Susie’s tale of woe simply goes to show that you never know how an employee will react to their termination. Moreover, human resources should be sensitive to the dynamics of the termination and the particular sensitivities the employee may harbor as a result. Thus, it is not necessarily the best idea to have security personnel looming over the employee as they clean out their desk like some sort of social pariah. It may also be advisable to give the employee a moment or two to compose themselves after they have been informed that their employment is about to come to an end.
Lesson #2: Give the employee a chance to tell their side of the story
Heather in Human Resources was 100 percent certain that Cassie the Cashier had been stealing money from the cash register. In her mind, there was no other way to explain how money was consistently siphoned off from this register during Cassie’s shift. Dead-set on termination, Heather called Cassie into her office and handed her walking papers to leave the premises immediately and not return. In the following weeks, however, the money kept disappearing from the cash register despite Cassie’s absence. Many months and many thousands of dollars later, it was determined that Cassie had not committed the theft but that another employee had been utilizing Cassie’s cashier code to support his theft habit.
If Heather had allowed Cassie to tell her side of the story at the outset, Heather would have (1) retained a competent employee and (2) been able to focus on terminating the employee who was actually committing the theft. Perhaps more importantly, employees appreciate the opportunity to present their side of the story and are less likely to turn around and slap their former employer with a lawsuit if the process was perceived as unfair.

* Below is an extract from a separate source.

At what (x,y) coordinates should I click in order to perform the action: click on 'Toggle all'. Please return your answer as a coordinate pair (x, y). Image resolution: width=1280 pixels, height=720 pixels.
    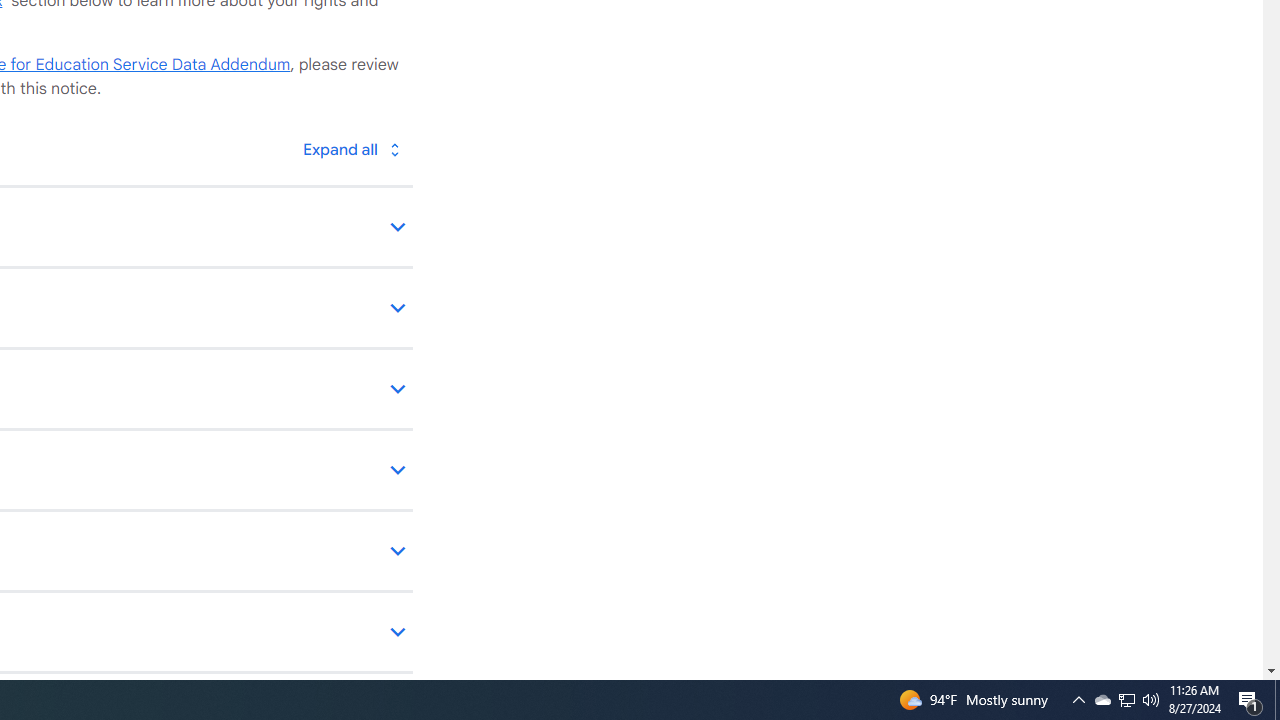
    Looking at the image, I should click on (351, 148).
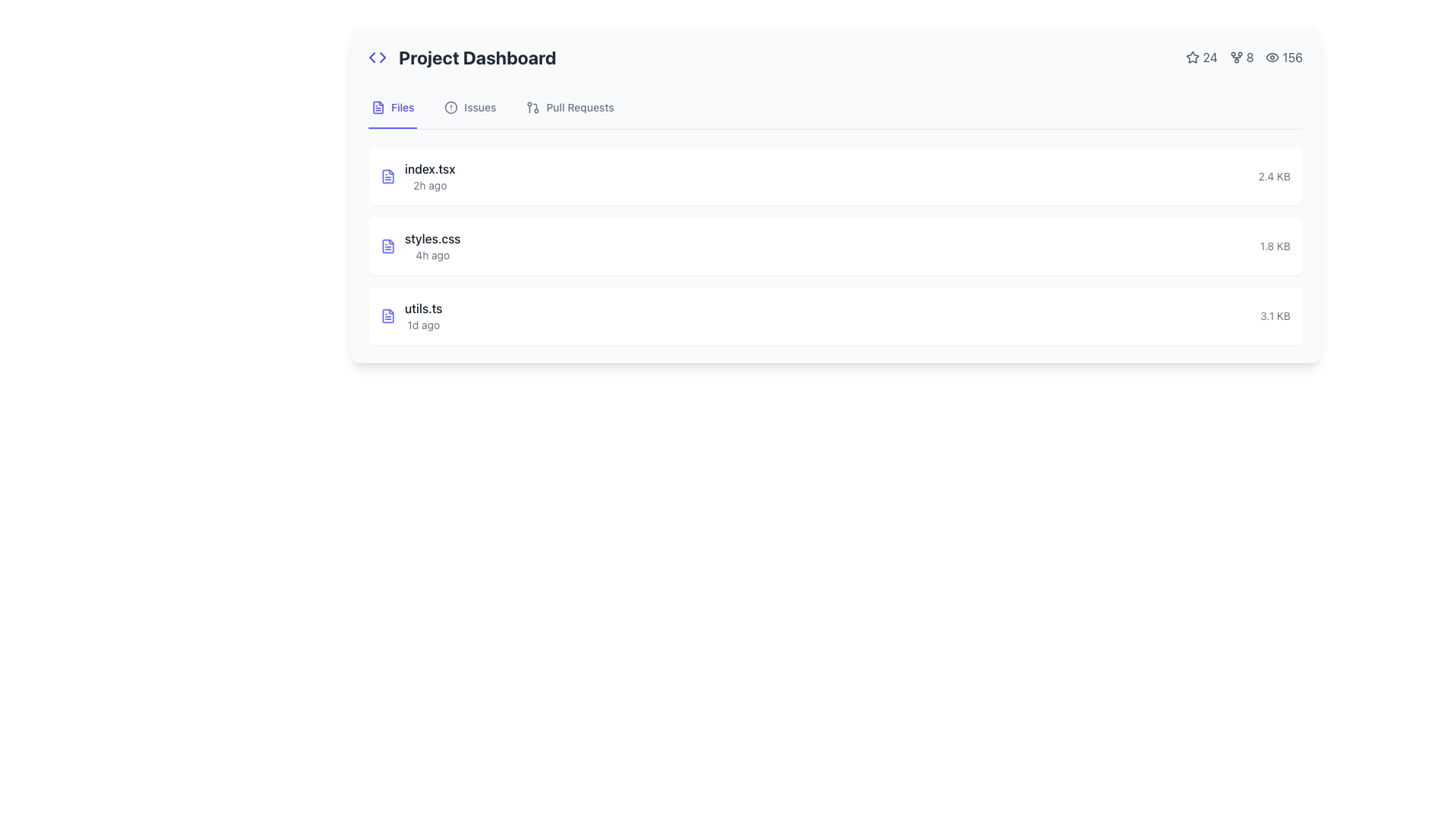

Lesson #3: Document, document, document
Debbie always received glowing performance evaluations. She was “a pleasure to work with” and had “great verbal skills.” On the competency scale, her lowest mark was “meets expectations” and she received a pay increase every year until her fifth year of employment when she was fired for “poor performance.” This would be no surprise to her co-workers who could read between the lines of the euphemisms in her evaluations. “Always contributes ideas in meetings” really meant “talks too much” and “performs tasks quickly when asked” actually meant “doesn’t do assignments unless reminded five times.” In an effort to protect Debbie’s feelings, her supervisors had failed to accurately document her shortcomings or put her on a path to correct these professional flaws. As a result, Debbie was shocked and dismayed that her supervisors had “had enough” and saw “no other option but to terminate.” Without proper employee documentation to support their decision, however, the supervisors had unwittingly exposed the company to a lawsuit.
If there is one thing to take away from this blog post it is this: if it’s not documented, it might as well not exist. When it comes to employee performance appraisals and alleged deficiencies in competencies, judges and juries are not going to just take the employer’s word for it. They want to see it in black and white, whether it is in a personnel file or printed from an email. The same judges and juries that hand out thousands and sometimes millions of dollars to former employees in damages want to know that the employee had fair warning of their performance problems and had an opportunity to fix them. Although admittedly burdensome, diligence in memorializing the successes and failings of a wayward employee can give you a solid foundation upon which to justify your employment decision.